The governess question was discussed more than once at the Hendricks-- the position of governesses and companions, Mrs Hendrick and her daughters agreeing with me that some poor girls suffered a martyrdom at the hands of their employers, especially where there was a family of spoilt children, but at the same time we acknowledged that there was often a want of tact on the part of the young people who undertook the duties of governesses.

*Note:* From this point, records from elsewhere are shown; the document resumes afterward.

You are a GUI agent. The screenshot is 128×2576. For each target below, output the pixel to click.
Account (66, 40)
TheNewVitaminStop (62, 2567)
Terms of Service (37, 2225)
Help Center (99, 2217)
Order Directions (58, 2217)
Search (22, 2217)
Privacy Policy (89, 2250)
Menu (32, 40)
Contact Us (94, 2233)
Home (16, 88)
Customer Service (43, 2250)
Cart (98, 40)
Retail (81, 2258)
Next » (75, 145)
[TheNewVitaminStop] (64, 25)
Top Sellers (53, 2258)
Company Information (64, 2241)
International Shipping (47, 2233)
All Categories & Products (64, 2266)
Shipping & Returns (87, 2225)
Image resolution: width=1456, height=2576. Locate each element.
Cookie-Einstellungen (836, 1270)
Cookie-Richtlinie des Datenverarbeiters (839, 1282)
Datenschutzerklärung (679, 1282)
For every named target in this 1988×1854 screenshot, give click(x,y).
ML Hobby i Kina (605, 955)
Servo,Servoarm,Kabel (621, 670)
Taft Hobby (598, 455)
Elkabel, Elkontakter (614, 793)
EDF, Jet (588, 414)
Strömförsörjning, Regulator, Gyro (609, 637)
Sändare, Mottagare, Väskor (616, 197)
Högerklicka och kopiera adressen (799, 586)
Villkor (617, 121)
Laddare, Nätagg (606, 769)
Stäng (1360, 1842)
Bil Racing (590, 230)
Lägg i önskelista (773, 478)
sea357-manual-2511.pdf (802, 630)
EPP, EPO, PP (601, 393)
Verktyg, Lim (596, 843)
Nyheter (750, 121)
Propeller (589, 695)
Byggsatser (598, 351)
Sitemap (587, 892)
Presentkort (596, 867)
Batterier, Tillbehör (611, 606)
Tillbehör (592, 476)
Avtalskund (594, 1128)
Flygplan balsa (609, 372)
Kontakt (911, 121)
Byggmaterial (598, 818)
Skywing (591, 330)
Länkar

On the last occasion it was in the presence of a quiet subdued lady, who seemed to be about four or five-and-thirty, who had formed a friendship for Hetty while she was at Mrs Saint Ray's, and had continued the acquaintance since. There was something about her that attracted me at the first occasion of our meeting, and by degrees our friendly feeling strengthened, but it was not until after the evening when she spoke that my heart truly warmed to her, for there was a similarity in her career to mine that seemed to act as a bond.

On the evening in question Agnes Laurie had been listening quietly to the conversation, and at last said:--

"I believe, of course, that there is a great deal of ill-treatment of governesses, but my experience has been as companion to a lady, and I have found nothing but kindness. It is many years ago, now over ten, since I came from the country, and I can recall, only too well, the morning when my landlady came into the room upon a very unpleasant errand.

"`I'm very sorry Miss,' she exclaimed, `and I'm very sorry you're not well off; but I'm only a poor woman myself, and if you can't pay the rent of this room, I don't see as you can afford the rent of the one upstairs.'

"Here my landlady rubbed her nose viciously upon her ap.r.o.n, and stared straight out of the very dirty window.

"As this was evidently a challenge to me to reply, I said, as firmly as I could, a few words which brought out the reason for the woman's visit that morning.

"`Am I to understand, then, that you wish me to leave.'

"`If you please, miss, at the end of the week, for there's the gent on the first floor would like to have this bedroom.'

"`Very well, Mrs Ruddock,' I said, `I will find a room elsewhere.'

"`Thanky, miss,' she said sharply; and giving her nose another vicious rub, she left me to my thoughts--and my tears.